KTVA: BlueCrest Energy launches ‘Cosmopolitan’ project at Anchor Point
Anchor Point – Cook Inlet may be an aging oil field, but it still has some surprises. A Texas company struck oil in March near Anchor Point and hopes to tap a reservoir that could hold between 70 and 200 million barrels of oil.
BlueCrest Energy may have its headquarters in Fort Worth, Texas, but it’s headed by Benjamin Johnson, who grew up in Kenai and graduated from high school there. Johnson’s parents lived in a cabin on the Anchor River just before he was born.
He said the project is a dream come true.
“I see that as part of the big circle of life,” Johnson said. “It really is a heritage for me.”
Johnson’s Kenai ties helped put the project on the fast track. On Saturday, investors and Alaska leaders came to cut the ribbon for the Hansen Production Facility — named for the Hansen family, which homesteaded on the property.
Sen. Lisa Murkowski did the honors of cutting the ribbon.
“It’s a tough time for our state right now, but you know, our reality is that we’ve had some tough times and then we’ve had some really great times, and we ride it through,” Murkowski said.
These days, as oil companies weather low prices, they’re more likely to scale back. But BlueCrest Energy has stepped up investment, partly because it has benefited from oil tax credits and a $30 million state loan, which financed a jack-up drilling rig.
Johnson called it a wise investment.
“The state receives about a 300-percent return on the money for the credits that would be paid to us for drilling these wells,” Johnson said.
Depending on the price of oil, Johnson said the state could earn several hundred million dollars in royalties — possibly as much as $500 million — over the 30-year life of the project.
“Those credits go away in Cook Inlet in the next 18 months,” said Sen. Peter Micciche, a Republican from Soldotna who supports credits. “Projects like this will be challenged.”
The Legislature passed House Bill 247 this year, which scales down the credits. The governor has yet to sign the bill. There’s also the possibility he may veto the appropriation for the tax incentives in the budget, which Micciche said he hopes doesn’t happen.
Even so, Micciche feels more work needs to be done to target credits for companies, which can guarantee results for the state. Some companies like Buccaneer, which received tax credits, have left the state owing local contractors money.
Sen. Bill Wielechowski, an Anchorage lawmaker who fought to reduce oil tax credits, said the BlueCrest Energy project might be a win-win for the state. He said there are two big questions Alaskans need to ask: Do companies really need the tax credit? And would they have made the investment without it?
Wielechowski said under Alaska’s current policy, it’s hard to know if the state will truly benefit from tax credits.
In general, he said, small, independent companies like BlueCrest are a good investment for the state. He’s more skeptical of the major producers on the North Slope. So far, BlueCrest has received about $25 million in tax credits. The company expects to receive another $125 million.

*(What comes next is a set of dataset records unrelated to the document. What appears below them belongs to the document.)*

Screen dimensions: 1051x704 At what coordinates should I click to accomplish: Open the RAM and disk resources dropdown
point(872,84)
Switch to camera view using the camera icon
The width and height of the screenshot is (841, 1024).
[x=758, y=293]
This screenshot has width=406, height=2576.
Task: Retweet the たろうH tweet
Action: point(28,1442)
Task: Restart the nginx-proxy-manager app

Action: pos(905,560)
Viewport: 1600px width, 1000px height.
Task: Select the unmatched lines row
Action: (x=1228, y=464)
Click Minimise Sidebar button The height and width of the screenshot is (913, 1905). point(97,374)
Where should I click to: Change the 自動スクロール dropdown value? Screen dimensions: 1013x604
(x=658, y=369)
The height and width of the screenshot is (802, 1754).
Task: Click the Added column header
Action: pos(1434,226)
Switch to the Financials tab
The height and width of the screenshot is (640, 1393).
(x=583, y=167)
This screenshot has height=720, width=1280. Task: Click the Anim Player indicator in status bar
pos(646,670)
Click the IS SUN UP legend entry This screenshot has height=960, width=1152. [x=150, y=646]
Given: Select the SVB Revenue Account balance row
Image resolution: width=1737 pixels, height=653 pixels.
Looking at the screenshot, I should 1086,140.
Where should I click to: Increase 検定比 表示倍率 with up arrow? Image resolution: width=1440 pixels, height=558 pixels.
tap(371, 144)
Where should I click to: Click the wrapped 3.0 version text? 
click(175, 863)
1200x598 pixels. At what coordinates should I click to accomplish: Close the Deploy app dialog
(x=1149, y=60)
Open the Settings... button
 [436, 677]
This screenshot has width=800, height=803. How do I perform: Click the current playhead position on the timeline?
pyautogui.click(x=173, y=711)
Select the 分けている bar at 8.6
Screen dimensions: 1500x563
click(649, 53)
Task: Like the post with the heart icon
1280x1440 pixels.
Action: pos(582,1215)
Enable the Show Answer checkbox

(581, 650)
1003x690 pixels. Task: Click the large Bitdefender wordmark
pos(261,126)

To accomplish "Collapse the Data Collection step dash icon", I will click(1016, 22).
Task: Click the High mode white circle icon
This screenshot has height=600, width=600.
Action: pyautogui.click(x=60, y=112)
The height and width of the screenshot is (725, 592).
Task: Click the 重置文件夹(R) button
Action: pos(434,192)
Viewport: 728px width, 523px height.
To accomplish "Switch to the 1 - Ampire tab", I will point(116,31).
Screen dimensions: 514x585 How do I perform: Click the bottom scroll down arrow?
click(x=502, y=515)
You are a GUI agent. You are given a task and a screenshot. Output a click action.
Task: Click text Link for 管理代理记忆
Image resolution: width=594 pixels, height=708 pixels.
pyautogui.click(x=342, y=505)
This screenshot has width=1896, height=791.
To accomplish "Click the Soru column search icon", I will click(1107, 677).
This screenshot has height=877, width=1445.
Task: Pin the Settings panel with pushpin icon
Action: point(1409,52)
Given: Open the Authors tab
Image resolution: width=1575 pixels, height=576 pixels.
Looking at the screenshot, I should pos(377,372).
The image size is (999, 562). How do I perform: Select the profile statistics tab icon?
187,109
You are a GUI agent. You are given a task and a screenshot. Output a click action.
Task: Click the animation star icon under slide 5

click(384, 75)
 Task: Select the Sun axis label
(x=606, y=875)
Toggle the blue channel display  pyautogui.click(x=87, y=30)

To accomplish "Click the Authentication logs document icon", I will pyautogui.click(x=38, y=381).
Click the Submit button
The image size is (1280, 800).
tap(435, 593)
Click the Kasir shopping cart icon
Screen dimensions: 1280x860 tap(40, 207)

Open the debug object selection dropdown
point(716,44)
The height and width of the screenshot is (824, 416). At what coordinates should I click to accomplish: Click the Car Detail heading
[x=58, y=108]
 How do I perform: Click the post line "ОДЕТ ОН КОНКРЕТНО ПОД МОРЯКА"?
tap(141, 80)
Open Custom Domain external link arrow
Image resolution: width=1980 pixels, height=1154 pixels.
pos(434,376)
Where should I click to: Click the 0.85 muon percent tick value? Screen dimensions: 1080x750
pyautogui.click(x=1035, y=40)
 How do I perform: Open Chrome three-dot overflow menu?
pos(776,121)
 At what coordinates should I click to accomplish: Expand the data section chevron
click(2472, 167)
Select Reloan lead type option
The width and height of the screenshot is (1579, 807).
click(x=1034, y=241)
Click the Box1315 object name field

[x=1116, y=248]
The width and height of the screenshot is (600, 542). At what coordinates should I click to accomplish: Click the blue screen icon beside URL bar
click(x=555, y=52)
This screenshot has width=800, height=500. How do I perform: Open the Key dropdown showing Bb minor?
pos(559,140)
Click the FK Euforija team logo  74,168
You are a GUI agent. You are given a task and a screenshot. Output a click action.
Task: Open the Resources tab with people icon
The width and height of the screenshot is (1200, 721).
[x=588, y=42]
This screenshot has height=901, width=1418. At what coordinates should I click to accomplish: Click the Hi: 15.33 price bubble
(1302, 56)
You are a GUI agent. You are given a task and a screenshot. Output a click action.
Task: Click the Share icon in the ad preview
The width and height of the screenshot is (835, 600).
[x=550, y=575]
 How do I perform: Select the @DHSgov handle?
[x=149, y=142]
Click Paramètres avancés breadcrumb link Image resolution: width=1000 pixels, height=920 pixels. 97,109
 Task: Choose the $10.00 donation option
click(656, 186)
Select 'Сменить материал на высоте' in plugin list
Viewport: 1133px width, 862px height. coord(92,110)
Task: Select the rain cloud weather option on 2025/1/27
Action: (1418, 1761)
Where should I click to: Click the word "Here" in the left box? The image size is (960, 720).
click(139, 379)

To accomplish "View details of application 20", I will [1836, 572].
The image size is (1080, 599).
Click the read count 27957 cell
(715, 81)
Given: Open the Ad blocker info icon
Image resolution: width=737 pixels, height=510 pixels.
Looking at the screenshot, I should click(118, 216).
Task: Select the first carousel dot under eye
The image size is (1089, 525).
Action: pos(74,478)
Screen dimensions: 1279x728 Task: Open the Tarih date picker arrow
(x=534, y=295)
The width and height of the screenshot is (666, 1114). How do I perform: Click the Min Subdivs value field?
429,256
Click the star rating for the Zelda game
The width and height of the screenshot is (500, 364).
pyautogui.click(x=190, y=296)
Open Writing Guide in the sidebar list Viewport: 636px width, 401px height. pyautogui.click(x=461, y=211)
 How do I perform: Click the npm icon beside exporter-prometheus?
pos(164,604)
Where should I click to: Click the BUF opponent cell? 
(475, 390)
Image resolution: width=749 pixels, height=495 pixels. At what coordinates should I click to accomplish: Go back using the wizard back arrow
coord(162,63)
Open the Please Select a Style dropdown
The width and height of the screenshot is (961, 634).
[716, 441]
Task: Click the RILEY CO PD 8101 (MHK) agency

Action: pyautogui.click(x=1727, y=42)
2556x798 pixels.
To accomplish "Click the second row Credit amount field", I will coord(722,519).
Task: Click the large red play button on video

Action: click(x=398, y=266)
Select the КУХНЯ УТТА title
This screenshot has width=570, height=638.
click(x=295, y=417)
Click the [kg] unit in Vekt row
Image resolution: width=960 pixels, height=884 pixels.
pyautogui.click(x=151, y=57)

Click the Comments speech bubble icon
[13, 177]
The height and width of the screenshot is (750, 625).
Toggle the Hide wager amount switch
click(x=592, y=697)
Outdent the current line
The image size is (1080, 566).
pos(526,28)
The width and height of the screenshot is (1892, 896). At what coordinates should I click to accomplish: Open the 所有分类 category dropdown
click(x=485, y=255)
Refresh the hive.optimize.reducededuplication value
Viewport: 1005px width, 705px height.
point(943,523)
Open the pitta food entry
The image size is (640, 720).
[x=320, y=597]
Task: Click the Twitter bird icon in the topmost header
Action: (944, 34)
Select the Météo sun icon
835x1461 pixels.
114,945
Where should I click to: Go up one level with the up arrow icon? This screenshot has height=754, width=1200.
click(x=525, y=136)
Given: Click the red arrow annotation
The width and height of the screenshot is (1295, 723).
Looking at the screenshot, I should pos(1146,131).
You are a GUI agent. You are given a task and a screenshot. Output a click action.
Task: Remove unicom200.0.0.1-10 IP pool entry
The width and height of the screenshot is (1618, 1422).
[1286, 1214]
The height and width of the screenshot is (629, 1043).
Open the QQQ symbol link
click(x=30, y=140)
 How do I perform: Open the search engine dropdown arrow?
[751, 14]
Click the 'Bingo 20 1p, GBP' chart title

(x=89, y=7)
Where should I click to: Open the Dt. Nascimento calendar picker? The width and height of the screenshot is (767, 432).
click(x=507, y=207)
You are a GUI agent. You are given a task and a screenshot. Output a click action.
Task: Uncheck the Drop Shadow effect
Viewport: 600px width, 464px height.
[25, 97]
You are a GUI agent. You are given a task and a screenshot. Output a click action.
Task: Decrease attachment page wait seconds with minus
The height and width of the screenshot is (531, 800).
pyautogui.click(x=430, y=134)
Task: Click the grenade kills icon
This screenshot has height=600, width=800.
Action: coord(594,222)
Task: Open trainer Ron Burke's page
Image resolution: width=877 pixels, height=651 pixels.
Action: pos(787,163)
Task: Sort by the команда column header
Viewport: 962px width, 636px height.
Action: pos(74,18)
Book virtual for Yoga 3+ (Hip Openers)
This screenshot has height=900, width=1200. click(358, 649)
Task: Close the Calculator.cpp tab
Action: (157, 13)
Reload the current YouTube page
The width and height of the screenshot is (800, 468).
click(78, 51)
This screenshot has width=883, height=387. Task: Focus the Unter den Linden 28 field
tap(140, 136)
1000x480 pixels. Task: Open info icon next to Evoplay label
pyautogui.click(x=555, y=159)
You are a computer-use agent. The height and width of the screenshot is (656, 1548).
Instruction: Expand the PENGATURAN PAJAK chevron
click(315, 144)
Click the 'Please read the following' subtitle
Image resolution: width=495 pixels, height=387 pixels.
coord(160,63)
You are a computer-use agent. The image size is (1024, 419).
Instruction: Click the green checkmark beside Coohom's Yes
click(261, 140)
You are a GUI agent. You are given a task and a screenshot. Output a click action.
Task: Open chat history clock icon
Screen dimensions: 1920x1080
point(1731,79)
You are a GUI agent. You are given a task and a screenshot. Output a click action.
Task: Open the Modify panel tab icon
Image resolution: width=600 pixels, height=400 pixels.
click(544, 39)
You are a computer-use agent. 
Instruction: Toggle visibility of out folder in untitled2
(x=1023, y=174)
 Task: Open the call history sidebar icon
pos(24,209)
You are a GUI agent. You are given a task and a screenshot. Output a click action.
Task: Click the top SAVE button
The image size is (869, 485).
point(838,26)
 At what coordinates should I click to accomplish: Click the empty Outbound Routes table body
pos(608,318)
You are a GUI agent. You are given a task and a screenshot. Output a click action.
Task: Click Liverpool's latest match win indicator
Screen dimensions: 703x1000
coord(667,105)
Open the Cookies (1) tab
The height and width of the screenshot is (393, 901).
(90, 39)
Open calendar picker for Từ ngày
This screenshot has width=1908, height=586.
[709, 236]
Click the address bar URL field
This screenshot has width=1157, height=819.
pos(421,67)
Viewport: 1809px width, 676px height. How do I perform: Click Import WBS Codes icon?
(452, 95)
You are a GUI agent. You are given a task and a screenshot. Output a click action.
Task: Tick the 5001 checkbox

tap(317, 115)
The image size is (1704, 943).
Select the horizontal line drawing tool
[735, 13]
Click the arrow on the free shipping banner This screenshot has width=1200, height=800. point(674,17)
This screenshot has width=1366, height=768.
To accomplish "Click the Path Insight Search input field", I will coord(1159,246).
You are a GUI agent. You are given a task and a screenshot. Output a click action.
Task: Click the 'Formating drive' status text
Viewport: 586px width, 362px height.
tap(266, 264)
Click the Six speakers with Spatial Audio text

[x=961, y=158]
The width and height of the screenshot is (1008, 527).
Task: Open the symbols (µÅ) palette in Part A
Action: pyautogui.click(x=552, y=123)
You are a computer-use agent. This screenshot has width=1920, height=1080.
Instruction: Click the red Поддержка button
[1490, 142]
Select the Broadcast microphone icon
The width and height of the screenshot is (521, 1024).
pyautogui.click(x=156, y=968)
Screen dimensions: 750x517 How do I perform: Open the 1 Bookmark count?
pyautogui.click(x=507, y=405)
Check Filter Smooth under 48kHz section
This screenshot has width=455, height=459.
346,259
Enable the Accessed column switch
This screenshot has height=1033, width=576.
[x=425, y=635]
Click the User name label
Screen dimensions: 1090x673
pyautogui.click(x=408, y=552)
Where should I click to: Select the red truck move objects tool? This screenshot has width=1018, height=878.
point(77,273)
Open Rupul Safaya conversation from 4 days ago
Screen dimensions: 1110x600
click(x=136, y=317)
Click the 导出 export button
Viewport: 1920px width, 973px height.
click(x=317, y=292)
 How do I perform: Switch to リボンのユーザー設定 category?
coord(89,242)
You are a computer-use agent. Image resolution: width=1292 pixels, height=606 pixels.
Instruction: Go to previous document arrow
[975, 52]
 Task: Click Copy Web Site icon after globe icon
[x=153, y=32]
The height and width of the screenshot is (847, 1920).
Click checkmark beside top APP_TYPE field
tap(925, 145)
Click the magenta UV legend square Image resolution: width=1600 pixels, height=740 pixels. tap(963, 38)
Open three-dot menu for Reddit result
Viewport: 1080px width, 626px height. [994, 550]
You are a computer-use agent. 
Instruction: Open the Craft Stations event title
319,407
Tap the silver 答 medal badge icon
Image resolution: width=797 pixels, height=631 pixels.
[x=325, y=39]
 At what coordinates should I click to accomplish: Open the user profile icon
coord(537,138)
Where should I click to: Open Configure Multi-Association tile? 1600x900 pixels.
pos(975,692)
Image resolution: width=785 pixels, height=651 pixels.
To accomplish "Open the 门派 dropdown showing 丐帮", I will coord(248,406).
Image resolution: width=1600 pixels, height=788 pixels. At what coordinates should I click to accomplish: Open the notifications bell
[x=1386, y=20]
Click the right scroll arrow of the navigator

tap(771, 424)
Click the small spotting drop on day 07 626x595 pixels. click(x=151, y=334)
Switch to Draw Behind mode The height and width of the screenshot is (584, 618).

The company hoped to develop gas as well as oil, but put those plans on hold now that credits will soon be phased-out. BlueCrest said the project never would have come to fruition without the credits, which helped offset low oil prices.
Over the last 50 years, five other oil companies tried to develop the unit, known as “Cosmopolitan.”
Bob Swenson, the geologist who named the unit, was at Saturday’s ceremony. In the 1990’s, when he worked for ARCO, he tried to convince his bosses there was a major deposit of oil. But they eventually gave up on the prospect.
He named it “Cosmopolitan” because the company wanted to transfer him and a group of other geologists out of Alaska. And when they refused, management complained they weren’t “cosmopolitan” enough to move.
Swenson said he feels vindicated, but also believes it took a company like BlueCrest to find the oil.
The company is using new fracking technology, as well as extended drilling, in which four miles of pipe will stretch out underneath the Inlet, to tap a 7,000- foot reservoir.
“You really had to stay at it. It’s a very difficult reservoir,” Swenson said. “And so it needed people that were very, very committed, that understood the prize was there.”
For the employees that work at the Hansen Facility, where the gas and water are separated from the oil, the prize is in the jobs that allow them to work near home.
“It’s exciting,” said Jessica Hahn, one of the operators, who works out of a computerized room that controls the entire facility. “There’s so much learning that goes on everyday.”
She and several others were hired after studying oil production at the Kenai Peninsula College.
About 20 workers will staff the production facility, while another 80 to 100 will work the drilling rig, which will be operated by a local company. Almost all are Alaskans.
So far, more than 130 vendors took part in the project.
The company expects the prospect to produce 17,000 barrels of oil a day, once it’s fully operational.